4.3 Logistic Regression

4.3.1 The Logistic Model

  • Logistic regression: models the probability that Y belongs to a particular category (X)
  • X is binary (0/1)

\[p(X) = β_0 + β_1X \space \Longrightarrow {Linear \space regression}\] \[p (X) = \frac{e^{\beta_{0} + \beta_{1}X}}{1 + e^{\beta_{0} + \beta_{1}X}} \space \Longrightarrow {Logistic \space function}\] \[odds = \frac{p (X)}{1 - p (X)} = e^{\beta_{0} + \beta_{1}X} \Longrightarrow {odds \space value [0, ∞]}\]

By logging the whole equation, we get

\[\log \biggl(\frac{p(X)}{1- p(X)}\bigg) = \beta_{0} + \beta_{1}X \Longrightarrow {log \space odds/logit}\]

4.3.2 Estimating the Regression Coefficient

To estimate the regression coefficient, we use maximum likelihood (ME).

Likelihood Function

\[ℓ (\beta_{0}, \beta_{1}) = \prod_{i: y_{i}= 1} p (x_i) \prod_{i': y_{i'}= 0} (1- p (x_{i'})) \Longrightarrow {Likelihood \space function}\]

  • The aim is to find beta values such that \[ℓ\] is maximum.
  • The Least square method is the special case of maximum likelihood function.

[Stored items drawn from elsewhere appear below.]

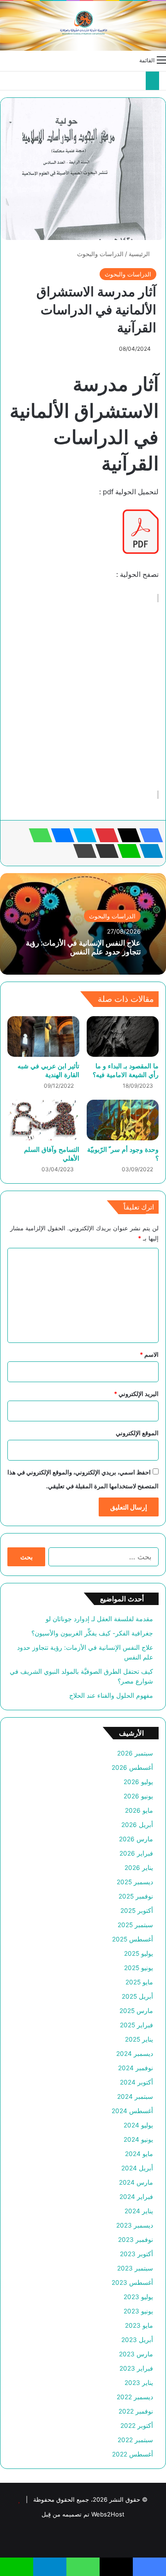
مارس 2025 (136, 2010)
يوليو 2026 (138, 1781)
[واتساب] (38, 835)
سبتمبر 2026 (135, 1753)
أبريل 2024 (137, 2168)
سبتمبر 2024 (135, 2096)
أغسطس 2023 (132, 2282)
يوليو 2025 (138, 1953)
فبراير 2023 (136, 2368)
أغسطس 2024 (132, 2111)
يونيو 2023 (138, 2311)
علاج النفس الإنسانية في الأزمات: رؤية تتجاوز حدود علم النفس (83, 947)
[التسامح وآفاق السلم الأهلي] (43, 1120)
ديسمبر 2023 (134, 2225)
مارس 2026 (136, 1839)
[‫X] (126, 835)
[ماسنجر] (60, 835)
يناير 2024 (139, 2211)
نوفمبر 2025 (136, 1896)
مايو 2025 (139, 1982)
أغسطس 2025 (132, 1939)
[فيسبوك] (148, 835)
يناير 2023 (139, 2382)
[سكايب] (82, 835)
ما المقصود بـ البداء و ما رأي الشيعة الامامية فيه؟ (126, 1070)
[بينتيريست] (104, 835)
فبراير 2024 (136, 2196)
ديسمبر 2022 (135, 2397)
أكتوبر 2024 (136, 2082)
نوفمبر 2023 (135, 2239)
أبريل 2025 (137, 1996)
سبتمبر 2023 (135, 2268)
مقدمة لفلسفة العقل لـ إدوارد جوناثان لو (99, 1619)
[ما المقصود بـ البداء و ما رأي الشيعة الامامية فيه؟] (123, 1036)
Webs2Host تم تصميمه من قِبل (83, 2514)
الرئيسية (140, 254)
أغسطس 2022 (132, 2454)
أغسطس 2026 (132, 1767)
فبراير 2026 (136, 1853)
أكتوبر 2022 (136, 2425)
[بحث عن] (4, 59)
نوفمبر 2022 (136, 2411)
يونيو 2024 (138, 2139)
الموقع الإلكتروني (137, 1433)
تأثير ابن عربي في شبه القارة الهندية (48, 1070)
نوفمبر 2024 (135, 2068)
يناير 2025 (139, 2039)
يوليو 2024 (138, 2125)
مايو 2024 (139, 2153)
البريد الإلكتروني (136, 1393)
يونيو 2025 (138, 1967)
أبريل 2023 (137, 2339)
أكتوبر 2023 (136, 2254)
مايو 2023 (139, 2325)
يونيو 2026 (138, 1796)
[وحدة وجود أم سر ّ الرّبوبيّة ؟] (123, 1120)
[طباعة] (82, 851)
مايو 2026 (139, 1810)
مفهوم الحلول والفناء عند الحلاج (111, 1695)
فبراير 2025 (136, 2025)
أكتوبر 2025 (136, 1910)
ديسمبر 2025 (135, 1882)
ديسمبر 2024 (134, 2053)
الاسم (149, 1354)
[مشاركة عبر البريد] (104, 851)
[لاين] (126, 851)
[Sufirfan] (83, 26)
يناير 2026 (139, 1867)
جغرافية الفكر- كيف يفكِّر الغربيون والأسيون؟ (92, 1633)
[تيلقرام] (148, 851)
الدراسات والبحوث (100, 254)
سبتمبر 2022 (135, 2440)
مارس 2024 (136, 2182)
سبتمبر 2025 (135, 1925)
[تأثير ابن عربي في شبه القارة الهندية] (43, 1036)
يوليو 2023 (138, 2296)
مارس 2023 (136, 2354)
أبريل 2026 (137, 1824)
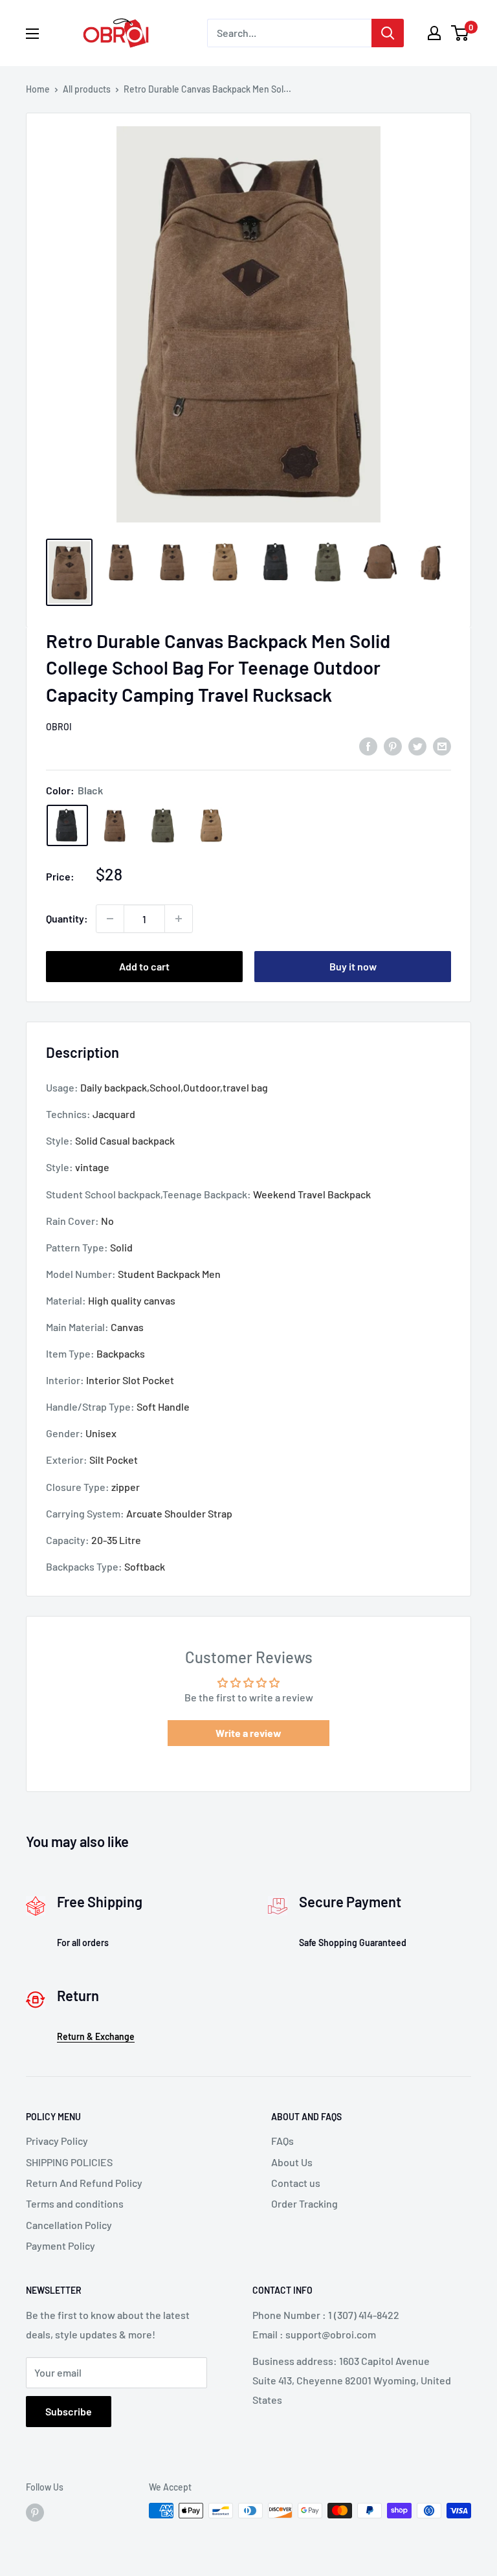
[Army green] (163, 825)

4.3.3 Multiple Logistic Regression

\[\log \biggl(\frac{p(X)}{1- p(X)}\bigg) = \beta_{0} + \beta_{1}X_1 + ... + \beta_{p}X_p \\ \Downarrow \\ p(X) = \frac{e^{\beta_{0} + \beta_{1}X_1 + ... + \beta_{p}X_p}}{1 + \beta_{0} + \beta_{1}X_1 + ... + \beta_{p}X_p}\]

Confounding in the Default data. Left: Default rates are shown for students (orange) and non-students (blue). The solid lines display default rate as a function of balance, while the horizontal broken lines display the overall default rates. Right: Boxplots of balance for students (orange) and non-students (blue) are shown.

Figure 4.3: Confounding in the Default data. Left: Default rates are shown for students (orange) and non-students (blue). The solid lines display default rate as a function of balance, while the horizontal broken lines display the overall default rates. Right: Boxplots of balance for students (orange) and non-students (blue) are shown.

4.3.4 Multinomial Logistic Regression

  • This is used in the setting where K > 2 classes. In multinomial, we select a single class to serve as the baseline.

  • However, the interpretation of the coefficients in a multinomial logistic regression model must be done with care, since it is tied to the choice of baseline.

  • Alternatively, you can use `Softmax coding, where we treat all K classes symmetrically, and assume that for k = 1, . . . ,K, rather than selecting a baseline. This means, we estimate coefficients for all K classes, rather than estimating coefficients for K − 1 classes.